Trecho do documento:
Rio de Janeiro, Brasil, 2/2/2015 – Os escândalos de corrupção costumam ter consequências mais políticas do que econômicas, mas o da Petrobras parece ter um impacto inverso, sacudindo um Brasil já atormentado por uma crise macroeconômica, hídrica e energética.
A recessão em 2015, que era uma possibilidade devido ao ajuste fiscal, surge como inevitável, agora que a maior empresa brasileira se vê obrigada a reduzir seus investimentos em cerca de 25% esse ano e pode sofrer danos mais drásticos com as denúncias de corrupção envolvendo seus projetos e as maiores construtoras do país.
“Isso gera enormes efeitos em cascata. Há empresas fechando, outras revisando seus investimentos, fazendo tremer muitos setores”, afirmou Adriano Pires, diretor do Centro Brasileiro de Infraestrutura, acrescentando que é impossível quantificar as perdas na economia nacional. Com exemplo citou que a construção civil e a indústria naval estão entre os setores mais afetados diretamente, como provedores dos gigantescos projetos da Petrobras. “Uma tragédia”, lamentou à IPS.
O escândalo, desatado no ano passado pela Operação Lava Jato da Polícia Federal, ganhou proporções esmagadoras depois que o ex-diretor de abastecimento da empresa, Paulo Roberto Costa, detido em março, decidiu colaborar com as investigações em troca da redução de sua pena, a chamada “delação premiada”.
Foram envolvidas 23 construtoras no pagamento de subornos e participação na trama de corrupção, incluindo as mais importantes do país, como Odebrecht, Camargo Corrêa e Andrade Gutierrez, que operam em dezenas de países, especialmente na América Latina e África. São as que constroem os grandes projetos no Brasil, como hidrelétricas, estradas, ferrovias e metrôs. Se o processo da Petrobras as desqualificar, atrasarão ainda mais as obras de infraestrutura que são urgentes no país e muitas das quais estão há anos atrasadas em relação aos prazos fixados.

Material fornecido:

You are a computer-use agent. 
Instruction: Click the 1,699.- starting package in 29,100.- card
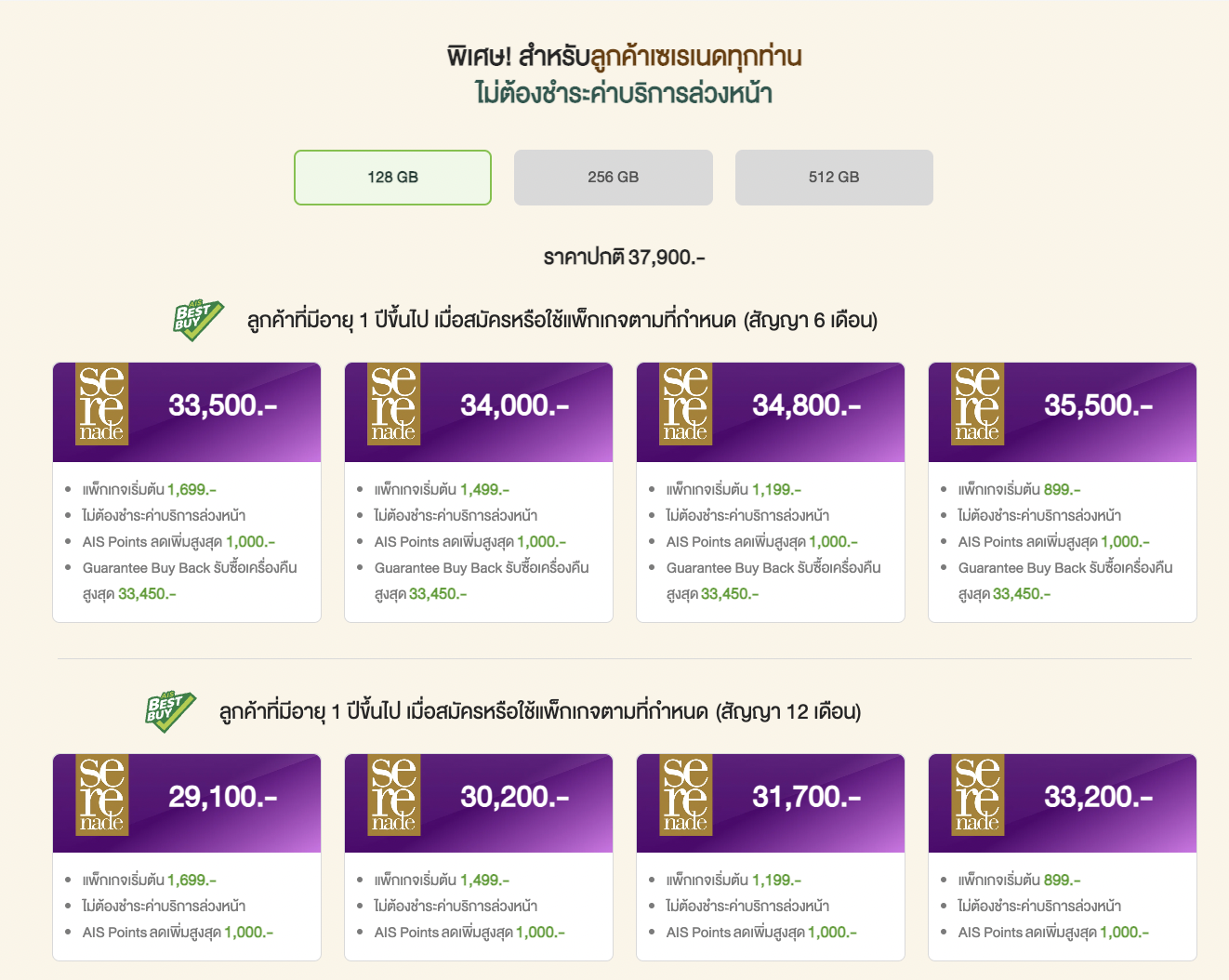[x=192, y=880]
--
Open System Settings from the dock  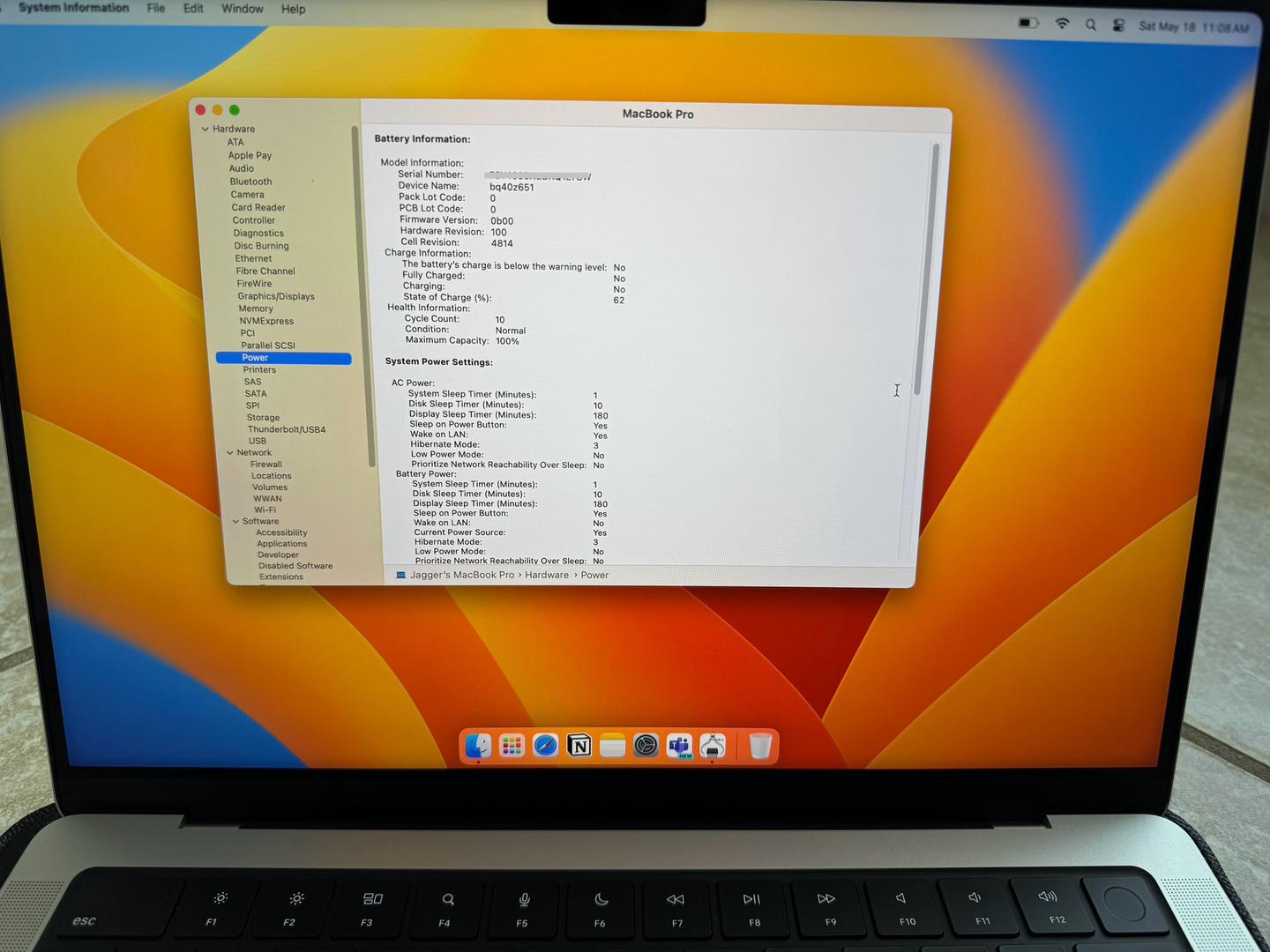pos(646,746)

Tarefas propostas:
1) Traduza para o inglês esta frase do texto sobre o escândalo da Petrobras: "São as que constroem os grandes projetos no Brasil, como hidrelétricas, estradas, ferrovias e metrôs."
2) Responda com base no texto sobre o escândalo da Petrobras:
(a) Em quanto a Petrobras se vê obrigada a reduzir seus investimentos em 2015?
(b) Que cargo Paulo Roberto Costa ocupava na empresa?
(c) Quantas construtoras foram envolvidas no pagamento de subornos?
3) Leve adiante o texto sobre o escândalo da Petrobras, começando logo após a última frase apresentada.

Respostas do exercício:
1) They are the ones that build the major projects in Brazil, such as hydroelectric plants, highways, railways and subways.

2)
(a) Em cerca de 25%.
(b) Era diretor de abastecimento da empresa.
(c) Foram envolvidas 23 construtoras.

3)
Seria um golpe adicional à economia, também ameaçada pela seca de dois anos no Sudeste e Centro-Oeste, as regiões de maior produção industrial e agrícola do Brasil, e de três anos no Nordeste, a mais pobre. O Brasil depende muito das chuvas, como sua população está comprovando. Além de muitas cidades racionando a água e a região metropolitana de São Paulo à beira do colapso hídrico, os brasileiros enfrentam a iminência de uma nova crise de energia elétrica.
No Brasil, com 202 milhões de habitantes, a água e a energia estão intimamente ligadas. A hidreletricidade representa mais de 80% da capacidade instalada de sua geração elétrica. A escassez de água nos rios encarece a eletricidade, ao ser necessário recorrer às centrais térmicas e seus combustíveis fósseis. Além disso, o risco de apagões já está presente desde 19 de janeiro, quando mais de três milhões de residências ficaram sem luz por algumas horas, porque o consumo superou a oferta.
Se as chuvas continuarem abaixo da média histórica, poderá se repetir o racionamento que o Brasil sofreu por oito meses em 2001 e 2002. A principal vítima dessas adversidades energéticas, a indústria de transformação, está em decadência há muito tempo. Entre janeiro e novembro de 2014, sua produção teve queda de 4,2%, em relação a igual período de 2013. A recessão setorial tende a se agravar, somando os fatores negativos.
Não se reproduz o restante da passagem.